Not only did the police not bother to search for the sisters, presumably because it was only two Black women, but when the bodies were found and they were forced to start a murder investigation they thought it would be amusing to pass around in a WhatsApp group the photos of the bodies of the deceased sisters.
Sharing photos of murdered sisters shows racist depravity of police
The appalling level of depravity and dehumanisation that this sort of behaviour requires is a shocking indictment of the institutional racism that blights the Met police in London.
Two police officer have since been arrested and altogether 13 police officers are under investigation.
The arrests took place on 11 June with the officers charged on suspicion of misconduct in a public office. They have been suspended from duties but are still on full pay.
When this case gets to court, we expect there to be prison sentences handed out. If there are not, there will be hell to pay, to put it mildly.
The IOPC has also made two recommendations to the Met:
- To ensure officers “within a single police station in the North East Command” conform to the expectations of their behaviour under the Code of Ethics both on and off duty.

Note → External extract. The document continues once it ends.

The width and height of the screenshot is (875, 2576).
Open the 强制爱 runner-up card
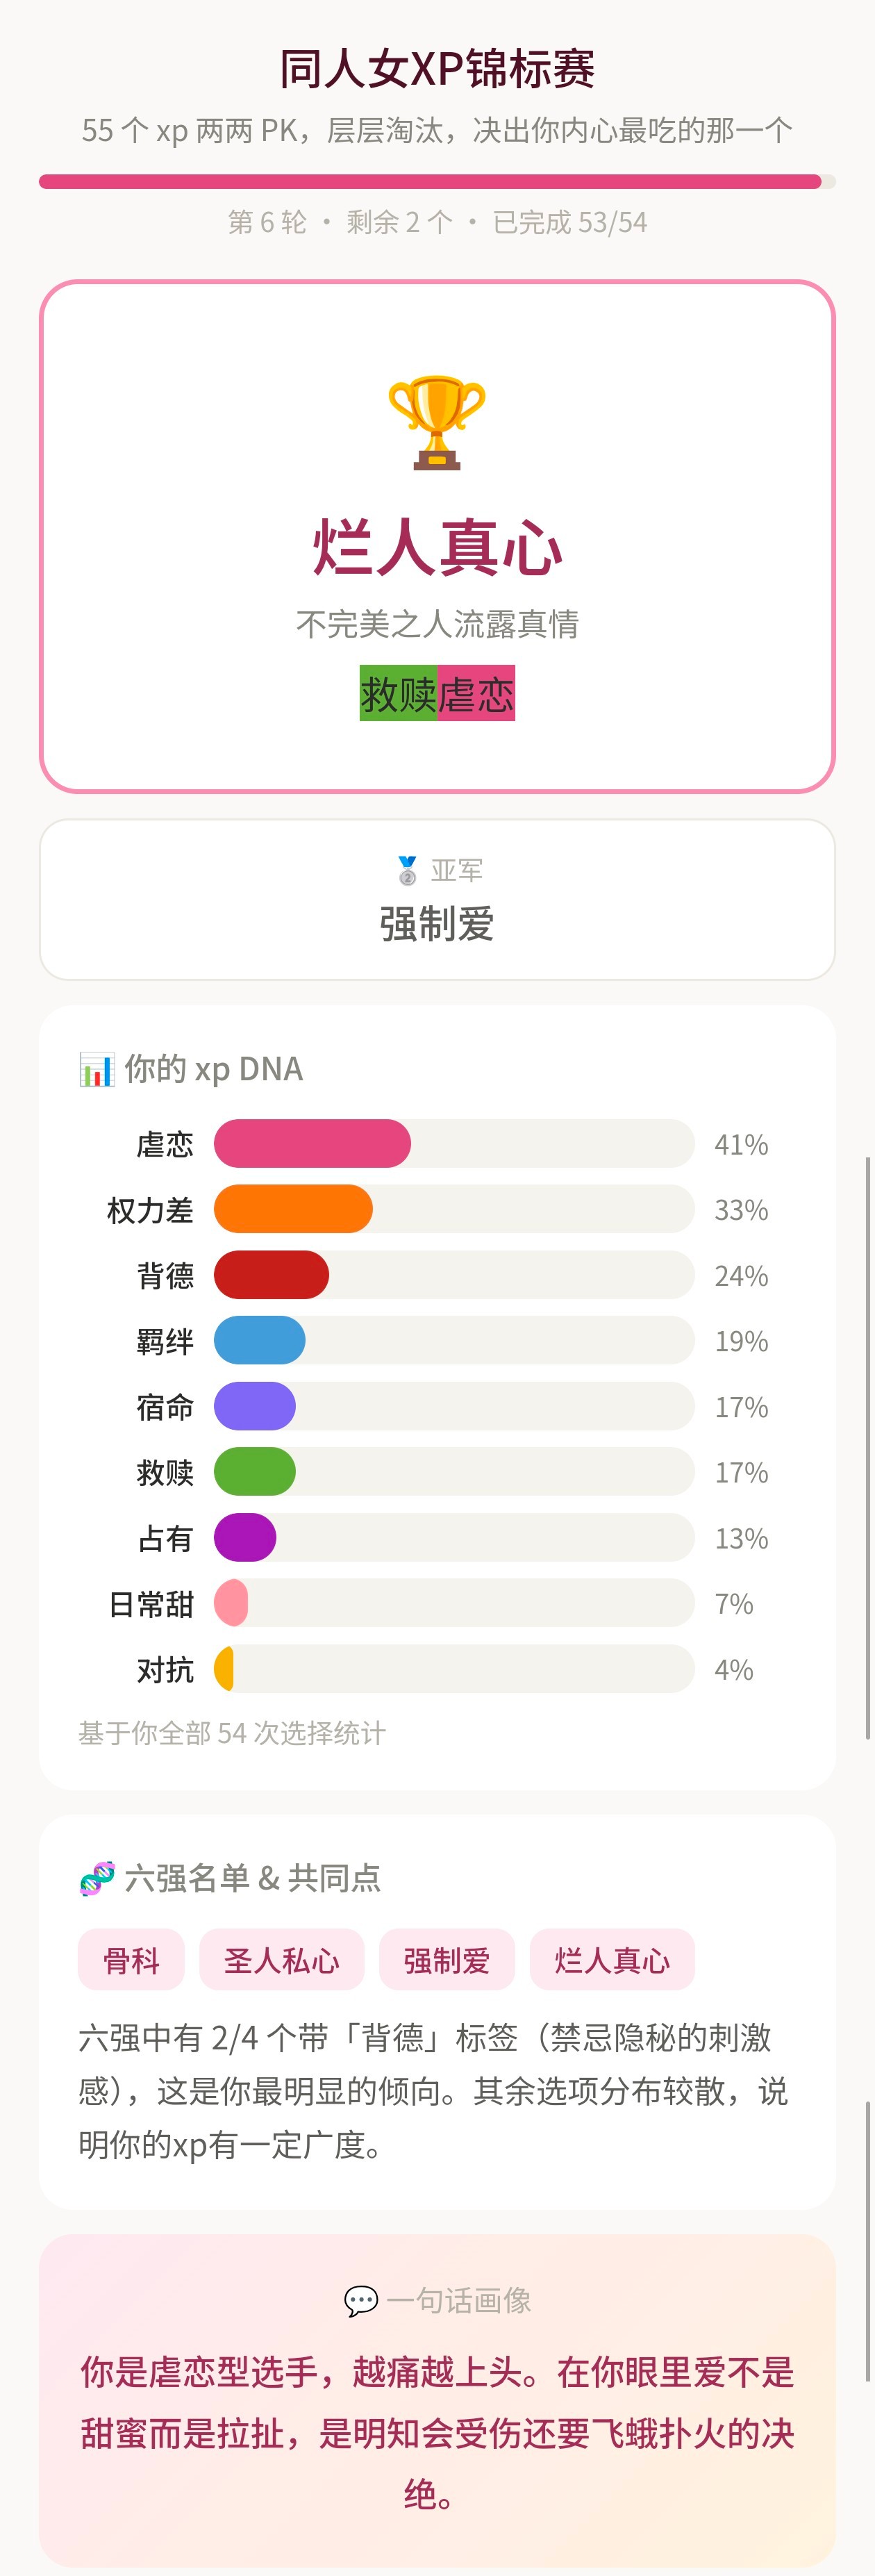(437, 900)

- The Met must review whether supervisors and senior management at that police station “are taking personal responsibility to identify and eliminate patterns of inappropriate behaviour”.
As with so many recommendations concerning matters regarding London’s racist police force, nothing much will come of the IOPC’s strictures unless there are militant protests on the streets, as seen during the upsurge of around BLM in the summer.
We will need to be ready to hit the streets again to demand justice for Nicole and Bibaa.